_What is needed_.
For this task, copy all of the data below exactly and skip the pictures.

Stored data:
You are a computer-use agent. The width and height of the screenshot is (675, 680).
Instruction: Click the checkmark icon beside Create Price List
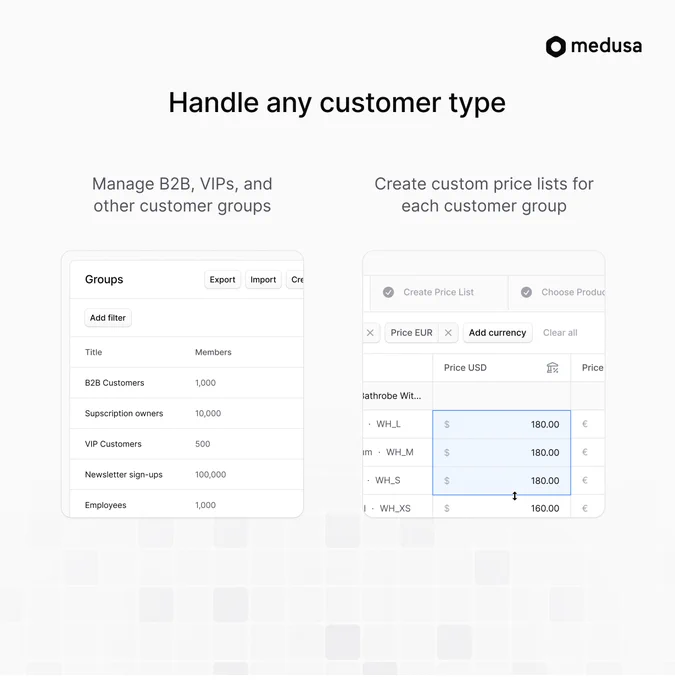point(388,292)

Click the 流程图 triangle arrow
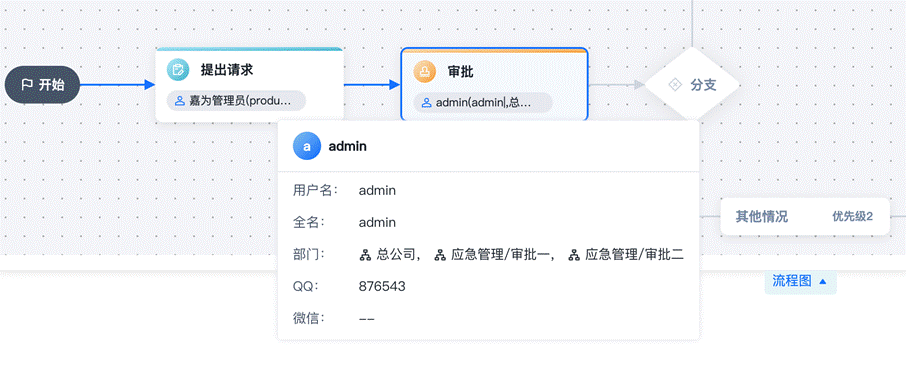point(823,281)
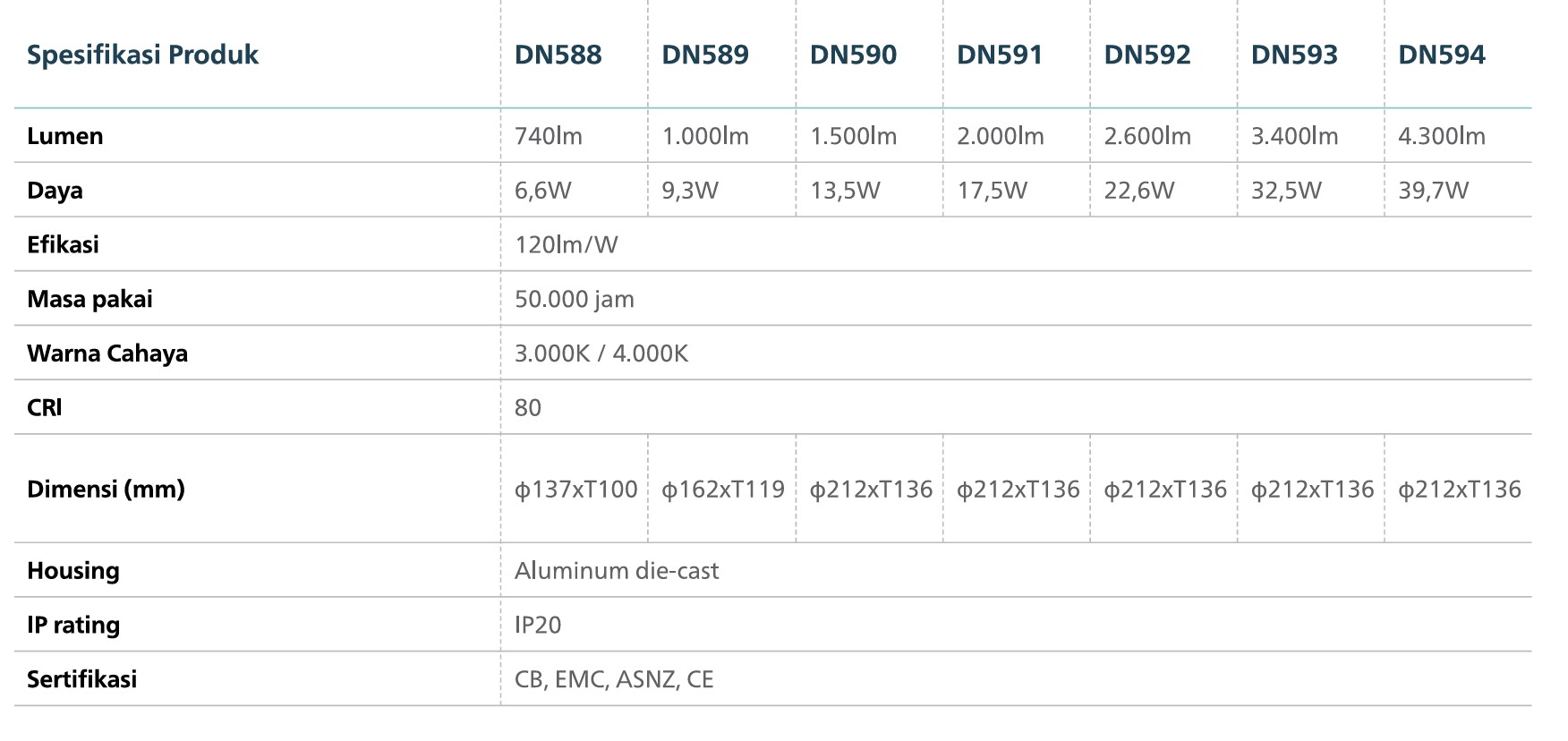Click the 32,5W Daya cell

(1286, 191)
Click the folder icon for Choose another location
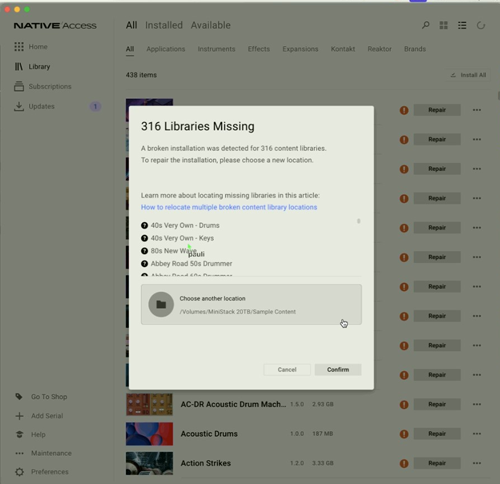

_Exercise result_.
You are a computer-use agent. The width and height of the screenshot is (675, 680).
Instruction: Click the checkmark icon beside Create Price List
point(388,292)

Click the 流程图 triangle arrow
point(823,281)
Click the 32,5W Daya cell

(1286, 191)
Click the folder icon for Choose another location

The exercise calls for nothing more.